A federal court in Minnesota has dismissed with prejudice the remaining claims in a putative class action that sought to recover damages for allegedly misleading advertisements promoting hunting clothing. Buetow v. A.L.S. Enters., Inc., No. 07-3970 (RHK/JJK) (U.S. Dist. Ct., D. Minn., decided August 17, 2012). Information about the Eighth Circuit’s order vacating an injunction barring the manufacturers from claiming that their products are made with “odor eliminating technology” appears in the August 25, 2011, issue of this Report.

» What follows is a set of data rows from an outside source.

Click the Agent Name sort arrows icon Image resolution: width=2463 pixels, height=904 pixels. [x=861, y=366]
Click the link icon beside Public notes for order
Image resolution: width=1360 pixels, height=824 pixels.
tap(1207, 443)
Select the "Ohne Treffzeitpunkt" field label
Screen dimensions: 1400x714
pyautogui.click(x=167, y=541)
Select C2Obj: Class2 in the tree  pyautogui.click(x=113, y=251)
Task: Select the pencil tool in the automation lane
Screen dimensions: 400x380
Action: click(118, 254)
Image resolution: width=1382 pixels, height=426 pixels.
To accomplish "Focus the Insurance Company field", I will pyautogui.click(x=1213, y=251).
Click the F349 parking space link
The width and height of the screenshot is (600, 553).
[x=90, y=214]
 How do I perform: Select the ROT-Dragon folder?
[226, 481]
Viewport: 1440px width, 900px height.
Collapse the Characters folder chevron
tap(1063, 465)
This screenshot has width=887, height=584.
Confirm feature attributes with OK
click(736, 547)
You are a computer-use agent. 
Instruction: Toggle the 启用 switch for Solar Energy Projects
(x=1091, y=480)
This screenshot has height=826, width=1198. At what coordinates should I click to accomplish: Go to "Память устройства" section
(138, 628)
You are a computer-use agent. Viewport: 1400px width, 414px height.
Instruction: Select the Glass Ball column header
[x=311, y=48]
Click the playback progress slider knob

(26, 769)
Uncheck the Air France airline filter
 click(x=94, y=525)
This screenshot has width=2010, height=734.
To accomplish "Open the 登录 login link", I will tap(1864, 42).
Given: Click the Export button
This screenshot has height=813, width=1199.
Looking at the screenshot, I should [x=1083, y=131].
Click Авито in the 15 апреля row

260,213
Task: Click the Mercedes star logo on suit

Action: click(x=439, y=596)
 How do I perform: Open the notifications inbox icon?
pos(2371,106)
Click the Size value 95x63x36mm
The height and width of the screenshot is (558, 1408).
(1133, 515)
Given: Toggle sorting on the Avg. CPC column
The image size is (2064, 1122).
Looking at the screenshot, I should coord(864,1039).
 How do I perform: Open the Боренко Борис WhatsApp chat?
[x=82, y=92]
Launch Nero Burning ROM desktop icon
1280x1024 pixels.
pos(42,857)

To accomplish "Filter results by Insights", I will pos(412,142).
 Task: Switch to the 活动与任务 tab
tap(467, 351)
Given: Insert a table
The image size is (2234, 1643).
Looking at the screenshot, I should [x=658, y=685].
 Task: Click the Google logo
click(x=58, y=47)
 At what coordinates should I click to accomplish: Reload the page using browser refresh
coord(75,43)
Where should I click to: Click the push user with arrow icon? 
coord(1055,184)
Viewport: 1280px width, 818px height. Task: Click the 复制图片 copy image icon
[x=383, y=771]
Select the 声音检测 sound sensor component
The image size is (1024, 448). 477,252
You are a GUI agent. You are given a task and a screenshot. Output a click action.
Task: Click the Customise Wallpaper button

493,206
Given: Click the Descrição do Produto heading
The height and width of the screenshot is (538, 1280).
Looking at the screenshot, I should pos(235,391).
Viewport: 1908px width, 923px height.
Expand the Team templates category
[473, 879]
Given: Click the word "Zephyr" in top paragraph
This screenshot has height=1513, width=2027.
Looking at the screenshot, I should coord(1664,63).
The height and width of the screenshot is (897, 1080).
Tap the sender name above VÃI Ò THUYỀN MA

According to the court, the plaintiffs could not show that their claims would benefit the public, a prerequisite for a private cause of action filed under the Minnesota Private Attorney General statute. Because injunctive relief was no longer possible in the case and the plaintiffs were left with claims for nominal damages, the court concluded that “whatever public benefit may have existed when this case was first filed, no longer exists. While this action once sought injunctive relief altering the nature of Defendants’ advertisements, such claims are no more, having been dismissed by the Eighth Circuit. Plaintiffs’ attempts at class certification also have failed.” The court further indicated that it would likely have dismissed the claims as not actionable given the Eighth Circuit’s strong suggestion that the advertisements were “nonactionable puffery.”